The big fear? “Nobody shows, or the deals suck,” Wilcox says. “If we don’t get good deals, it won’t work.”
The fact that three busy people like Kraemer, Wilcox, and Clement have volunteered significant time for several months to get this going is noteworthy. But they stressed that they aren’t the only ones involved. Wings has a 12-member board. The group includes: Rivera; Dick Rohde of Perkins Coie; startup consultant Janis Machala; Adam Fountain of Broadmark Capital; Michael Hovanes, a medical device and imaging entrepreneur; Loretta Little of WRF Capital; H. Stewart Parker, the founder and former CEO of Targeted Genetics; Jens Quistgaard, the former CEO of Liposonix and general manager of Medicis operations in Bothell, WA; and Wayne Wager, a medical device entrepreneur and CEO of Confirma. Kraemer is the board president, and Wilcox is vice president.
The idea to bring all these people together started to coalesce at a pair of meetings last year, in May and September. The first, a private dinner at the Rainier Club in Seattle, brought together about 15 medical device CEOs. Momentum built up then, when the assembled CEOs agreed that it was not just a good idea, but that they would be willing to participate in screening companies, and maybe even invest their own money.
The next meeting, a dinner at the Woodmark Hotel at Carillon Point in Kirkland, WA, drew about 45 wealthy individuals to discuss the idea in some more detail. That group also heard about best practices from Mark Klopp, a managing director of Coronis Medical Ventures in Sunnyvale, CA, and a member of the Life Science Angels in the San Francisco Bay Area.

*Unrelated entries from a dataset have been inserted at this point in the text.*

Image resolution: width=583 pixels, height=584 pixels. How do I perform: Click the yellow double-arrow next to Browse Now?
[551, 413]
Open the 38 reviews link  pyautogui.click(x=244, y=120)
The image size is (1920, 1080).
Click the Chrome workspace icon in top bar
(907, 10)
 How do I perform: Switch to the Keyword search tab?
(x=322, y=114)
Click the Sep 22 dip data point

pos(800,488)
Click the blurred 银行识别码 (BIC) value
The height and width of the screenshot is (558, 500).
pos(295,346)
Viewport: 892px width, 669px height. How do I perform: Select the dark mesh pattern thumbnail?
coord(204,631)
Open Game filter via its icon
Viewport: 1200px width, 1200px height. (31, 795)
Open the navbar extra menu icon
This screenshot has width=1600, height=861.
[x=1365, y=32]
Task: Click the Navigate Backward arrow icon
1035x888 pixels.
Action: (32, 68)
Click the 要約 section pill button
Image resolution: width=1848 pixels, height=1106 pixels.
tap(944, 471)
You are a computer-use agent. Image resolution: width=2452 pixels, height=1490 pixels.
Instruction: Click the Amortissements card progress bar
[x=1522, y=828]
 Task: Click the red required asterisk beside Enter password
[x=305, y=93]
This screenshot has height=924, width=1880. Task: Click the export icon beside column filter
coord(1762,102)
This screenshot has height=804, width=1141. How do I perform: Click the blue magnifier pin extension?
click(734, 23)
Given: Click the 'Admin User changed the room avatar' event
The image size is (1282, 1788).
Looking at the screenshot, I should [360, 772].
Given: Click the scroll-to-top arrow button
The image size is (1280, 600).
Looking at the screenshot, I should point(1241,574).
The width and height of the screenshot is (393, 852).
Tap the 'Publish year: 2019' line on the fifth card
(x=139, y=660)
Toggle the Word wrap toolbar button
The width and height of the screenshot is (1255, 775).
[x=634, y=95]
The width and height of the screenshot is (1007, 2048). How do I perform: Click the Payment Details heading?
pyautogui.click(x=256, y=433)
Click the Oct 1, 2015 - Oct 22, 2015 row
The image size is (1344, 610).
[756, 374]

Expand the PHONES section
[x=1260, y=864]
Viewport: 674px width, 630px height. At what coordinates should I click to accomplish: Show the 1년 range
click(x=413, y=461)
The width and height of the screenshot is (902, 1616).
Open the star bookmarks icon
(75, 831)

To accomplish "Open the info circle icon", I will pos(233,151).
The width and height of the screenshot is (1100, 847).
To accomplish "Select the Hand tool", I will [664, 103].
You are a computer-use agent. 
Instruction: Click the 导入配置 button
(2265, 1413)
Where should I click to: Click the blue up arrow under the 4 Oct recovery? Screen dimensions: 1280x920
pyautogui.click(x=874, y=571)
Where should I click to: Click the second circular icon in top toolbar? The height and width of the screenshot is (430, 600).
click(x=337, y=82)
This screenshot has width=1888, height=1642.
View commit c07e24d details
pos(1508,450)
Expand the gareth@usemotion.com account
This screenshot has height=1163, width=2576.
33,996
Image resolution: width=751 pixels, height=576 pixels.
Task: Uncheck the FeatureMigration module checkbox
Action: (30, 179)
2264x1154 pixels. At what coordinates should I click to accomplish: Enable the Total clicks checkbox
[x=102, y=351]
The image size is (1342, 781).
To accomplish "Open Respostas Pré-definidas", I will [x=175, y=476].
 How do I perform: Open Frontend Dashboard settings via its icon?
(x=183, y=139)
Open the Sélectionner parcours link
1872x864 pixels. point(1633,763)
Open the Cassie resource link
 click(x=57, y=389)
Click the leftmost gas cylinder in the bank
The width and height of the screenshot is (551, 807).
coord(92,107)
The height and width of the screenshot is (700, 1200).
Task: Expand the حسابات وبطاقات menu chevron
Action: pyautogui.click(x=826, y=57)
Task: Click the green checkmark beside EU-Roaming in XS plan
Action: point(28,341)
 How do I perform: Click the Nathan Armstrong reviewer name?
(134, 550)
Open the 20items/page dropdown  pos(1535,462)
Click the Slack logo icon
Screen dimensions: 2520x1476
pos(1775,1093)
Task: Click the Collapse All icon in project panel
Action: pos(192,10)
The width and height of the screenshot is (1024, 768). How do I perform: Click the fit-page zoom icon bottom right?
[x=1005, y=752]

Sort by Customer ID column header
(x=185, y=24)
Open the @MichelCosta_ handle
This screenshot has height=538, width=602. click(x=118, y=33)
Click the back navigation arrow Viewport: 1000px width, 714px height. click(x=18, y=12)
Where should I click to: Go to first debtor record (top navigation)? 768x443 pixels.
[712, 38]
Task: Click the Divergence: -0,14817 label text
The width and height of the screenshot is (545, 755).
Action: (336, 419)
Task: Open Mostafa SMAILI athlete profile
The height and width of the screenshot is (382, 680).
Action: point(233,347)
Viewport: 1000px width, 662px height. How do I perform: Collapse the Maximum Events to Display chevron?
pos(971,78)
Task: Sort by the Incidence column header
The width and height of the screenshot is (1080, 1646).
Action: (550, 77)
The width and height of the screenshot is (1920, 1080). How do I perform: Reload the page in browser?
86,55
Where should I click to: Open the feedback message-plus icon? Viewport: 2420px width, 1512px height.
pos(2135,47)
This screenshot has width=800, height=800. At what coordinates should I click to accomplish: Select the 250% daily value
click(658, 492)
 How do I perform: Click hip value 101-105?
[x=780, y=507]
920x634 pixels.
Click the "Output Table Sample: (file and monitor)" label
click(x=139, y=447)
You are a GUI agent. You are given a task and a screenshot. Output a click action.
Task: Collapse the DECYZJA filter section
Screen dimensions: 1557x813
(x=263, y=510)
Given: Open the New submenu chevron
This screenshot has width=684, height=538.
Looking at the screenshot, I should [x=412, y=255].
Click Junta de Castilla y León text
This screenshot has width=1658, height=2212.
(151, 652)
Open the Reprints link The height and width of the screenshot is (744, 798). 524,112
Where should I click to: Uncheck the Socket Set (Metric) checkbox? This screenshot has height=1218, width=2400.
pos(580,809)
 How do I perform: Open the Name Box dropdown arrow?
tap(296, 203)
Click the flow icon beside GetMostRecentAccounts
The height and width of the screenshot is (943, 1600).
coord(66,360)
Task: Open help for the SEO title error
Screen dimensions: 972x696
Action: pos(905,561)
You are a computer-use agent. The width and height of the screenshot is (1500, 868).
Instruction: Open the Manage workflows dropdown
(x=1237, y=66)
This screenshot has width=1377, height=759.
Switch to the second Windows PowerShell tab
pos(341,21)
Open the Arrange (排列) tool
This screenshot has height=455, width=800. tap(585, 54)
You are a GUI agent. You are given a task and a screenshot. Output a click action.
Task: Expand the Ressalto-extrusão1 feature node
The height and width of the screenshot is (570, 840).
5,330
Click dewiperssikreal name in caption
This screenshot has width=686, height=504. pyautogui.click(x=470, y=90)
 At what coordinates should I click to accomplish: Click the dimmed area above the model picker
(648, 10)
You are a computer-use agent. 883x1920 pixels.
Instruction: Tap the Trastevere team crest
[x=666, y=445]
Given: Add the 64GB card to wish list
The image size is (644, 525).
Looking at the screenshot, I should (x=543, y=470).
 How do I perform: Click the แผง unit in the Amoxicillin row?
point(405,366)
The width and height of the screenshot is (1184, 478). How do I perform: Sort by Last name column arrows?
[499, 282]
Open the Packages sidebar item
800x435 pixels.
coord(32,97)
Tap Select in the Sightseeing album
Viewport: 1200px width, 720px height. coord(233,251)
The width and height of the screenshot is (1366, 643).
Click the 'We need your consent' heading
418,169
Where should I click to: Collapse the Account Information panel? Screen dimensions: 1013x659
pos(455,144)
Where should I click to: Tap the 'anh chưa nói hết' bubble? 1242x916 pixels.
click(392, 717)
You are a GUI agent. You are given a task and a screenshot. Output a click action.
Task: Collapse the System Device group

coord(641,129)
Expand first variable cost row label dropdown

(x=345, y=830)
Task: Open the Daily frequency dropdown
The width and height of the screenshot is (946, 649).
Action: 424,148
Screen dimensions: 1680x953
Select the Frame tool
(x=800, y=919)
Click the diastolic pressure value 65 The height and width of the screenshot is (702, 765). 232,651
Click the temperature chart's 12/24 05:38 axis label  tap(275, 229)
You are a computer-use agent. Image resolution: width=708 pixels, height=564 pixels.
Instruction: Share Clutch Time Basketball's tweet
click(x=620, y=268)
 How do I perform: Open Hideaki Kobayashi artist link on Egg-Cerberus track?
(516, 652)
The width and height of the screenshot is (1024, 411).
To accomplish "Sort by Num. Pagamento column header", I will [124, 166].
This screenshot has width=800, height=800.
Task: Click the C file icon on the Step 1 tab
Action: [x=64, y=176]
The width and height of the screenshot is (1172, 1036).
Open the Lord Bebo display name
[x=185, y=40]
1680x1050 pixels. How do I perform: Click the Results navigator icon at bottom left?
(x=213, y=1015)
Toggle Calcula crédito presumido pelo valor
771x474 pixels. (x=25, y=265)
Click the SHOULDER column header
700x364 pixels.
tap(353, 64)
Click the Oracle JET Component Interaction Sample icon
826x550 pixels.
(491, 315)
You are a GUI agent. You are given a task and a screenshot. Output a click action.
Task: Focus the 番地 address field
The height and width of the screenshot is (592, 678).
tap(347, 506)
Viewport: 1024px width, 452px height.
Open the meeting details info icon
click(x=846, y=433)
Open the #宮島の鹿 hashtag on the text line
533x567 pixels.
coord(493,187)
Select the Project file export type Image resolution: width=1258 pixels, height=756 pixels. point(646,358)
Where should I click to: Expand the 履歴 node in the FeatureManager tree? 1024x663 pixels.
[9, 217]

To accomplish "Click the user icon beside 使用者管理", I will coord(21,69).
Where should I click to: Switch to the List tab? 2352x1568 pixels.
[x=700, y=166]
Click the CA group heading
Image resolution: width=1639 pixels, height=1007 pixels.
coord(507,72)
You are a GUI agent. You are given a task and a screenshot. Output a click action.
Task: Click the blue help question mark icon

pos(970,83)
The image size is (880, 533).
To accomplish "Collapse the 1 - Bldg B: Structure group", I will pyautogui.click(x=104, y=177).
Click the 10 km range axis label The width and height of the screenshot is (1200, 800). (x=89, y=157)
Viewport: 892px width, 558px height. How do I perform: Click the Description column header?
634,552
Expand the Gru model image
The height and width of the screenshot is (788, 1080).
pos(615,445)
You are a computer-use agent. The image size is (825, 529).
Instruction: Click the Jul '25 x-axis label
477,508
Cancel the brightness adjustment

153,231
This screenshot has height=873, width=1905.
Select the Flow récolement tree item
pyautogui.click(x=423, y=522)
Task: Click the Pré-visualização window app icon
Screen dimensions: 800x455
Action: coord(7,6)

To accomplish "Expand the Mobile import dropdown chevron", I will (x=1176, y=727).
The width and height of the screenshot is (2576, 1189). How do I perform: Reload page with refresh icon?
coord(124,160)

The Life Sciences Angels bills itself as the premier angel network for biotech and medical device entrepreneurs in the country, and has some numbers to back it up. Since 2005, that organization has invested $26.5 million in 30 companies which have received more than $500 million on follow-on funding from venture capitalists.
Based on what he’s seen so far, Klopp says Wings has a shot at becoming legit.
“There is a critical mass of experienced, smart and financially capable medical technology angels and entrepreneurs in the Seattle area. The Wings leadership group that has emerged is particularly strong,” Klopp says. He added that there are a lot of other tech-savvy angels in Seattle who might be interested in investing in great new medical treatments, but need someone with expertise to lead the way.
But when I asked what Wings must prove early on, Klopp provided a long laundry list. The group needs to offer startups not just money, but also mentorship; focus entirely on seed-stage medical technology; screen deals in an objective, non-political manner; communicate regularly with members; and syndicate effectively with other angel groups and VCs. So far, Klopp says he’s been impressed with how Wings is taking “a clean sheet approach,” borrowing best practices from other organizations, and trying to learn how to avoid the usual pitfalls.
Dan Rosen, the chairman of the Alliance of Angels, said he sees a role for Wings in the local innovation community. AoA has invested before in medical technology companies like Healionics and Impel Neuropharma, but most members lack med-tech expertise, and the due diligence phase was “difficult.”
“If the Wings group can attain critical mass of active members, sufficient local deal flow, and establish efficient processes to help their angels and entrepreneurs, they can be successful,” Rosen says. “It is our intent to work with Wings to help them be successful.”